After nearly a half century, the British comedy troupe’s first full film is not dead yet! The irreverent update of the King Arthur legend is overstuffed with elevated silliness, from killer rabbits to knights who say “Ni!” to swordsmen who won’t quit even after all their limbs have been chopped off.

My Octopus Teacher (2020)

A man forges an unlikely bond with a wild octopus living in an underwater kelp forest off the coast of South Africa in this Oscar-winning documentary — which is unlike any nature film you’ve seen before. Sure, it’s beautiful to look at, and you learn plenty about cephalopods and their ability to survive even after attacks by pygmy sharks.
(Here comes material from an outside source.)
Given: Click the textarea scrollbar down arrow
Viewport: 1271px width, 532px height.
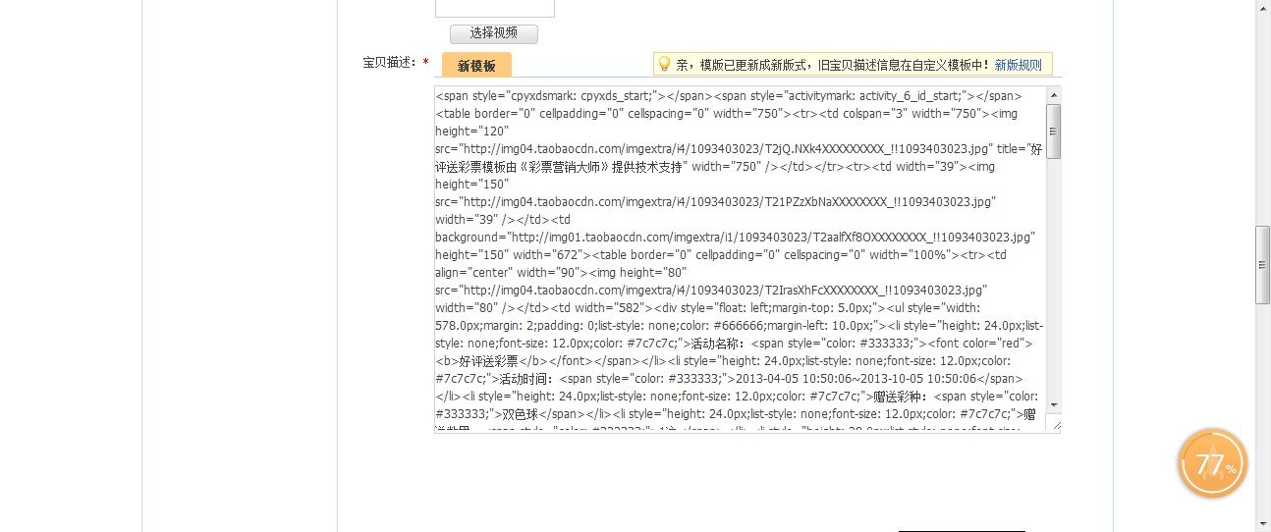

But star/photographer Craig Foster also draws lessons from his sea buddy that apply to his relationships on land, proof of how much we humans can learn from the natural world.

Rustin (2023)

Bayard Rustin, one of the most overlooked figures in the U.S. Civil Rights Movement, gets the spotlight in a biopic from award-winning director George C. Wolfe, 69, and executive producers Barack and Michelle Obama. Colman Domingo, 54 (Fear the Walking Dead), earned an Oscar nod for his performance as Rustin, who took the lead organizing the historic 1963 March on Washington where Martin Luther King Jr. delivered his “I Have a Dream” speech. But Rustin also faced blowback within the Black community as an openly gay man.

The Sting (PG, 1973)

Four years after Butch Cassidy and the Sundance Kid, Paul Newman and Robert Redford, 87, reteamed as conniving hucksters in 1930s Chicago — and this time they get away with it! Of course they do. The stars are utterly charming as they mount one big scam in an underground casino — and they get a boost from a stellar supporting cast (Eileen Brennan is a hoot as a seen-it-all brothel owner), the twisty script and Marvin Hamlisch’s boisterous Scott Joplin–inspired score. No wonder the film won seven Oscars, including best picture.